Sunday, June 9, 2019
Macie Stewart & Lia Kohl - Pocket Full of Bees (Astral Spirits, 2019) ****
By Keith Prosk
Macie Stewart (violin, voice) and Lia Kohl (cello, voice) play freely for four tracks lasting 23 minutes on Pocket Full of Bees. Both Stewart and Kohl perform within both pop/rock and more experimental spheres but blog readers are probably most familiar with Kohl through ZRL (alongside Ryan Packard and Zachary Good) and with Stewart through her work in Marker. Both appear on Tim Daisy’s October Music (Volume 3) 7 Compositions for Duet, though separately. Their first released recording together is Steve Gunn’s The Unseen In Between from this year, and I suspect these sessions are in some way connected to those since the recording engineer for that mixed and mastered this.
I think of Pocket Full of Bees as practices in approaching harmony and resonance with the self, the instrument, and one another. The similar timbres of the violin and cello further compliment each other by employing similar technique simultaneously. Both saw, radiating overtones, and Kohl’s droning propeller plane is met with Stewart’s whistling tea kettle on “Big Space Little Nothing;” Kohl and Stewart tap the strings with the bow, bow below the bridge, and strike the strings on “Toothpick Bicycle;” and the cello and violin fall into a rhythmic pluck together on “There’s Something In My Sock (It’s Good).” Like their soundings, their voicings are often similar to each other timbrally and technically, with both emitting oohs, eees, aaahs, shhhs, shrill shrieks, and purrs together. And their voicings are often similar to their soundings, with call-and-response vocalization matched with contrapuntal instrumentation or sustained bowings matched with held singing. And finally the structures seem to culminate in harmony: “Big Space Little Nothing” ends with Kohl and Stewart phasing into vocal harmony; “Toothpick Bicycle” begins with the cello and violin varying their cadences to phase in and out of harmony; and “Honey Not Sweet” sees their voicings obtain a pulsing resonance together.
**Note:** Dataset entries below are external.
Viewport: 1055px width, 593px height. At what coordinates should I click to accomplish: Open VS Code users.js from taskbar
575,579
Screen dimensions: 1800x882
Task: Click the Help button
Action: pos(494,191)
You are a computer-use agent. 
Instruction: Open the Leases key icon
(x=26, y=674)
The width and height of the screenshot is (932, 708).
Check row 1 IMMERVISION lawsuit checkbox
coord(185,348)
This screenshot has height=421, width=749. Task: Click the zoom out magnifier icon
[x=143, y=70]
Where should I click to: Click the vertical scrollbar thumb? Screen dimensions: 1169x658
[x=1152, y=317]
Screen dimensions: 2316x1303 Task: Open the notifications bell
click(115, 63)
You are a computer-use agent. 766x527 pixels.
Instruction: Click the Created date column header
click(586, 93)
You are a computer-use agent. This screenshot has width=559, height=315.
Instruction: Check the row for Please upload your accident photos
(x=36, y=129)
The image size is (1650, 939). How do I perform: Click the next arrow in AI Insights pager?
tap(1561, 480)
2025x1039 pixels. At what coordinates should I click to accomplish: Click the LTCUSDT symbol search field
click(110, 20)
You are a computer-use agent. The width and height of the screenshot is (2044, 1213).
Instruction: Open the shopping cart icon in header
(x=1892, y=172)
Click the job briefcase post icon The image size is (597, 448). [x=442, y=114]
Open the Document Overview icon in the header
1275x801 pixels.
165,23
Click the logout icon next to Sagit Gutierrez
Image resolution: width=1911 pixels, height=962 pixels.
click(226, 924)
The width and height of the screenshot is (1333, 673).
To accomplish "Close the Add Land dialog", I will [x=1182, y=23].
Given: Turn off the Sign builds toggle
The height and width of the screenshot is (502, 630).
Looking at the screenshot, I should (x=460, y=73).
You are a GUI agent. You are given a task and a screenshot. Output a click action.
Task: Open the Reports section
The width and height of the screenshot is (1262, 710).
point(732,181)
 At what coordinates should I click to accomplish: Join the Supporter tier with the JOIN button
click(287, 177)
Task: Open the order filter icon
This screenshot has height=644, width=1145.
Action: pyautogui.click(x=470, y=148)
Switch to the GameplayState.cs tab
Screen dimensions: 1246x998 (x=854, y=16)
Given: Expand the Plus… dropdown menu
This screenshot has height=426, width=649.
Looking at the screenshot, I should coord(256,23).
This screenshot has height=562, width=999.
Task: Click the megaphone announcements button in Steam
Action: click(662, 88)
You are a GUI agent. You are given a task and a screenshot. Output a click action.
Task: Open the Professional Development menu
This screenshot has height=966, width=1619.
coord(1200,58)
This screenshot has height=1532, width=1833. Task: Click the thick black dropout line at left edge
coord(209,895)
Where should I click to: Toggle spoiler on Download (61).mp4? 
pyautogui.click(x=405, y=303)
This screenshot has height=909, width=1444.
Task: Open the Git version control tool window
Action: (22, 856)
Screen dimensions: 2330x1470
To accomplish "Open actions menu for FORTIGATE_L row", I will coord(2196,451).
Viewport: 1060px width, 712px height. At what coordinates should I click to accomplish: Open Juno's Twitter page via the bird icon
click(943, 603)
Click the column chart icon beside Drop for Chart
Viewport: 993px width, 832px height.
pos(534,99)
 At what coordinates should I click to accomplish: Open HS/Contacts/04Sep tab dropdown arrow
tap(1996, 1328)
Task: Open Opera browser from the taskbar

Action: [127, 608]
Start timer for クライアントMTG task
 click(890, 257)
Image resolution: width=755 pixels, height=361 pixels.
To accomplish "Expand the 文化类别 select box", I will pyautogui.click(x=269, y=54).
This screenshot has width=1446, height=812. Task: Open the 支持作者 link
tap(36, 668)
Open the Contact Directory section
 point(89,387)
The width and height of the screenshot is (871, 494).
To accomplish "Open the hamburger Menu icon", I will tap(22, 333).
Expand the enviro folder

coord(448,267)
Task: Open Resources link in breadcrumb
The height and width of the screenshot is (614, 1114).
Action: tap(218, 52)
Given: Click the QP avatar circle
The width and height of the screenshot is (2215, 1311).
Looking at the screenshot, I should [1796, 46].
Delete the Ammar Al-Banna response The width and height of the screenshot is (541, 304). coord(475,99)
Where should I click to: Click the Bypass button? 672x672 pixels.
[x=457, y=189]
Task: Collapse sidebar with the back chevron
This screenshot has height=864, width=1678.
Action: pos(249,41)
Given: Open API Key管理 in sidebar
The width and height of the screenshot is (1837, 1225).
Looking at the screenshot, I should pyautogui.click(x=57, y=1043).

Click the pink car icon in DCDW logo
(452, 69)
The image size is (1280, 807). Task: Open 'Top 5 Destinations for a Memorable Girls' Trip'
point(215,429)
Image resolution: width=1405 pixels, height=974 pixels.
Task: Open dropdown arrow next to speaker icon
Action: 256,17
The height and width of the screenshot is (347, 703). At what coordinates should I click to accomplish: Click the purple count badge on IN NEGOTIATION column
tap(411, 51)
Though harmonious, the music is not necessarily melodious. Heavy use of extended techniques on the strings contributes to an environment that’s often tense, always timbrally rich, and alternately playful and plaintive. It’s not trance-inducing but it is meditative. And there’s a kind of soulfulness or spiritual nakedness approached here. It can sometimes recall the journey of Andrew Smiley’s Dispersal (also on Astral Spirits), but taken with a partner. A recording to treasure, for sure.
Pocket Full of Bees is a digital-only release.